For the Exhausted
June 2001
Here we are smack dab in the middle of spring (or by the time you read this, nearing the end of spring) and I’ve missed it again. “How could you possibly miss this most glorious of seasons, Desperate Doodlebrain?” you ask while scratching your curious head.
Being the forgiving person that I am, I will overlook the name-calling and scratching and tell you. For the last six weeks or so I have had my nose buried in a day (and night) planner, scribbling notes furiously as I try to keep up with all the activities running amok within the schools and churches of our fair city, not to mention (though I feel a rabid compunction to mention it anyway) THREE SPRING BIRTHDAYS in my family. When my nose has not been buried in the red ink of the calendar, it has been behind the wheel of my car as I’ve traipsed to and from practices for these events, or it has been snorting with pain as I shell out money for them, or breathing deeply as I’ve attended them, or snoring loudly as I’ve attempted to recover from them.
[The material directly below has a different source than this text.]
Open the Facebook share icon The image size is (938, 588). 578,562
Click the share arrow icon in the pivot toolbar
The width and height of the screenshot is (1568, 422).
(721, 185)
And it’s not just my breathtaking nose that’s tired. My entire body feels as if it has been pummeled non-stop for two months with one of those big pummeling things the knights like to use to knock their enemies off their horses. (I’m too tired to try to figure out what those things are called, so just live with it people!)
Anyway, I know I’m not the only pooped parent/grandparent out there. I’ve seen a lot of glazed-over eyeballs lately. “So what’s the solution?” you may ask, without a hint of scratching, thank you. HOW SHOULD I KNOW? I’M DESPERATE, REMEMBER!
This is all I can offer at the moment. We’d better try to enjoy all the excitement while it’s happening, because someday these precious fruits of our loins will be out of the house and we’ll be left sorting our fruit of the looms for entertainment. Until then, let’s not forget to block off some time for God in our busy schedules and teach our children to do the same. After all, someday it will be their turn to schedule and traipse and snort and snore through spring. Won’t that be fun to watch?